Un « front républicain » d’autant plus étonnant que la gauche n’avait remporté que la moitié de ses duels face au RN en 2022. Une campagne qui avait alors revêtu des enjeux tout autres, puisque la poussée du RN n’avait pas été observée dans les sondages. Le parti dirigé à l’époque par Marine Le Pen avait en effet recueilli 89 députés, très loin des 20-50 estimés.

« Des désistements accompagnés d’encouragements »

Fait majeur de cet entre-deux-tours : les désistements. En effet, les estimations de notre partenaire Ipsos (lire notre article) montraient que les électeurs du NFP et d’Ensemble ont massivement joué le jeu du « front républicain ». 72 % des électeurs de l’alliance de gauche se sont ainsi reportés sur les candidats de la majorité présidentielle lorsque ceux-ci affrontaient un candidat RN. Quant aux électeurs d’Ensemble, ils ont voté 2 fois plus pour un candidat LFI qu’un candidat RN (43 % vs 19 %), et encore plus massivement pour un candidat PS, EELV ou PCF (54 % vs 15 %).

« Cet enjeu de contrer la possible victoire du RN a été extrêmement mobilisateur », note Erwan Lestrohan, directeur conseil chez Odoxa, pour qui « le vote pour faire barrage au RN est devenu un élément communément partagé ». Et de continuer : « Cette revitalisation a été accentuée par l’ampleur des enjeux ». Le « front républicain » s’est avéré d’autant plus important que l’exécutif s’est massivement mobilisé durant cet entre-deux-tours pour ne pas mettre « d’équivalence » entre le RN et le NFP. Sur France Inter, le 3 juillet dernier, Gabriel Attal appelait d’ailleurs à faire « barrage » au parti d’extrême-droite, même avec un bulletin LFI… alors même que le Premier ministre dénonçait le 13 juin dernier, à l’occasion d’un déplacement à Boulogne-sur-Mer, un « accord de la honte » entre les différentes composantes du NFP. « Ces désistements ont été accompagnés d’encouragements dans la grosse partie des cas », dissèque le sondeur, qui souligne particulièrement le rôle du parti présidentiel dans ce barrage. « Ensemble a joué un rôle positif, ça a enjoint les électeurs à pratiquer ce front républicain », fait-il valoir.

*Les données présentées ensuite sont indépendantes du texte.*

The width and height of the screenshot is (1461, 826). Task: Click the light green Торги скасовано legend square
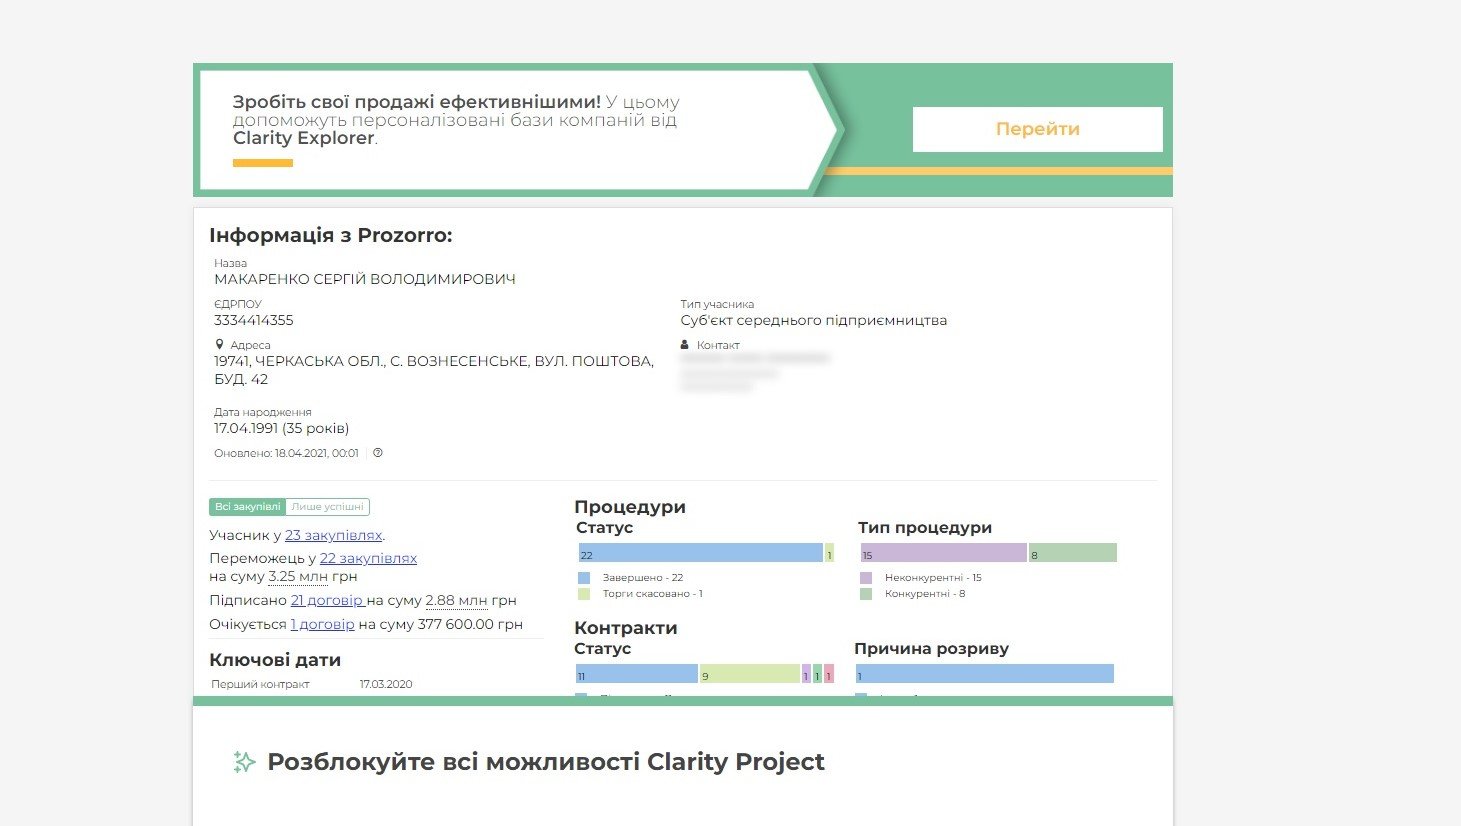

Pour autant, le « front républicain » s’est traditionnellement pratiqué en l’absence de « contrepartie électorale », à l’image du choix des listes de gauche de se retirer en Nord-Pas-de-Calais et en PACA, à l’occasion des élections régionales de 2015. En l’espèce, l’absence de majorité claire pour un bloc dans cette élection obligera sans nul doute les partis à opérer des « contreparties programmatiques », note le sondeur.

Une campagne du RN marquée par les polémiques

Candidats « fantômes », propos racistes, multiples maladresses, imbroglio sur la binationalité et la réforme des retraites, de nombreuses controverses ont émaillé la campagne du RN, laissant planer le doute sur la capacité du parti dirigé par Jordan Bardella à gouverner le pays. « On a vu que le 1e tour des législatives avait permis aux candidats d’atteindre des scores relativement élevés », analyse Erwan Lestrohan. Avant d’ajouter : « En revanche au 2e tour, les candidats RN ont dû sortir du bois dans des circonscriptions où les habitants se sont dits que les compétences requises pour être député n’étaient pas réunies », continue-t-il.

Pour le directeur conseil chez Odoxa, ce 2e tour a constitué un « référendum pour ou contre le RN », alors même que les élections européennes d’il y a quatre semaines, avaient débouché sur un « référendum pour ou contre la majorité ». Le sondeur s’estime à cet égard, « impressionné » par l’ampleur des reports de voix, dont il reconnaît que les estimations par les sondeurs à la veille de l’élection, étaient « timides » (lire notre article). Il cite à cet égard les exemples de François Ruffin et d’Élisabeth Borne, malmenés au 1er tour face à leur adversaire RN, et qui ont finalement réussi à renverser la vapeur, un peu contre toute attente. « Cela montre que les Français sont capables de faire front républicain », analyse-t-il, expliquant cependant que ces reports « singuliers » s’opèrent au regard de « l’intensité de la menace ».

Néanmoins, au regard de cette assemblée fragmentée, difficile de savoir comment la chambre basse pourra être gouvernable. Mais pour Erwan Lestrohan, il est important d’éviter une vision centrée sur le point de vue des états-majors des partis. « Les Français sont probablement beaucoup plus satisfaits de cette majorité introuvable que les partis politiques », analyse-t-il, notant que la composition de l’Assemblée en 2022 « convenait bien aux personnes interrogées ».